■ **Your goal**
Look through the records below and give the number of lines holding the string "computer", nothing more.

■ **Records for the exercise**
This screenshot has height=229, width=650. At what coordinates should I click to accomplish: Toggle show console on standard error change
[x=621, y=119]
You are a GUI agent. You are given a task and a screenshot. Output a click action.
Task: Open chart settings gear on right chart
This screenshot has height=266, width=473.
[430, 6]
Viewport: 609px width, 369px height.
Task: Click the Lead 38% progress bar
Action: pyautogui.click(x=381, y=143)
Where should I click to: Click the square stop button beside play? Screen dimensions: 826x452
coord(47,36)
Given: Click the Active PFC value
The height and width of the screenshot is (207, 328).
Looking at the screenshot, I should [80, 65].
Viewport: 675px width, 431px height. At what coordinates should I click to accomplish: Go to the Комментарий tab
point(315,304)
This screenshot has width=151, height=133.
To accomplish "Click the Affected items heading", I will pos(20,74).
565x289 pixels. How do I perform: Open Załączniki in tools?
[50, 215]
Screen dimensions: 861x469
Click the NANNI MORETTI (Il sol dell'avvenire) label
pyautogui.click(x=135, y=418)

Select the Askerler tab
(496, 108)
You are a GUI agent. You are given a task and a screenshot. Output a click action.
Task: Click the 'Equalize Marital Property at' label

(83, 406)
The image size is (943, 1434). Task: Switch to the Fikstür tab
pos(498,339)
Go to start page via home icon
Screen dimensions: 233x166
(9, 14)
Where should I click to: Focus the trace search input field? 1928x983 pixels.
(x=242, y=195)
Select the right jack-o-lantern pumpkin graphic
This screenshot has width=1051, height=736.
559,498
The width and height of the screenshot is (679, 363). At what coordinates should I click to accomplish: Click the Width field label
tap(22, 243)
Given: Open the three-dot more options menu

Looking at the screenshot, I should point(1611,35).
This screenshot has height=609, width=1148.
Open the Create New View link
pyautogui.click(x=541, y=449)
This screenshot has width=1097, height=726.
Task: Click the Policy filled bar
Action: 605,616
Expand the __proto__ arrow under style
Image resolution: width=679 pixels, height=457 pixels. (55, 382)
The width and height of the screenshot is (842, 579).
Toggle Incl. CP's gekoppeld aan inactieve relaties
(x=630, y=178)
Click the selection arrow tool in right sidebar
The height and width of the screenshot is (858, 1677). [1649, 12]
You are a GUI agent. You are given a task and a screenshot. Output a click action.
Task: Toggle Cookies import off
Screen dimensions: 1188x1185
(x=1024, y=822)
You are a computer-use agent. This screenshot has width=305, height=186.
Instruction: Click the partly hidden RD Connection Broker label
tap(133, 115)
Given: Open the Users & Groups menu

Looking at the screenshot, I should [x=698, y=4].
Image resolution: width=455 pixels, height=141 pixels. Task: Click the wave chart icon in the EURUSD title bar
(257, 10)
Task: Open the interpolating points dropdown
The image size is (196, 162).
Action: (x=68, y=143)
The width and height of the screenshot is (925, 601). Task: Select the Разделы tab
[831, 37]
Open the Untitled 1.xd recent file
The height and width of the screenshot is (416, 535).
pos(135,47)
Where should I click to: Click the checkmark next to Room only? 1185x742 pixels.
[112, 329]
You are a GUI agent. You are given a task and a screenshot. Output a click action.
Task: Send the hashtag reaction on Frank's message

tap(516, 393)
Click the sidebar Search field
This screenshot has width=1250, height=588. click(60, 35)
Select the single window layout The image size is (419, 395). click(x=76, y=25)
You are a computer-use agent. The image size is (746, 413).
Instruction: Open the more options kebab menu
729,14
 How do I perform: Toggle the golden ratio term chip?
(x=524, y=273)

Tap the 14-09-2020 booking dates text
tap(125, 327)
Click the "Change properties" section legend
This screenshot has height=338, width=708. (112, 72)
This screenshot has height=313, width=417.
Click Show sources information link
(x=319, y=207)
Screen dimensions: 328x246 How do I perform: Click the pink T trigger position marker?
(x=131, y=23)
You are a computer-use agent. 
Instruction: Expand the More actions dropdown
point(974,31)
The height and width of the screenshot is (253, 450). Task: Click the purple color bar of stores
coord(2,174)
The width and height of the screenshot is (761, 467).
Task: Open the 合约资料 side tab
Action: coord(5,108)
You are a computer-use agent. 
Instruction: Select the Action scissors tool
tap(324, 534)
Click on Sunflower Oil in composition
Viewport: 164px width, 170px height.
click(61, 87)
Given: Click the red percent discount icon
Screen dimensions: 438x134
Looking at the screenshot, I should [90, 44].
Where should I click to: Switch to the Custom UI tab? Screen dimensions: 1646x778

■ **Result of the exercise**
4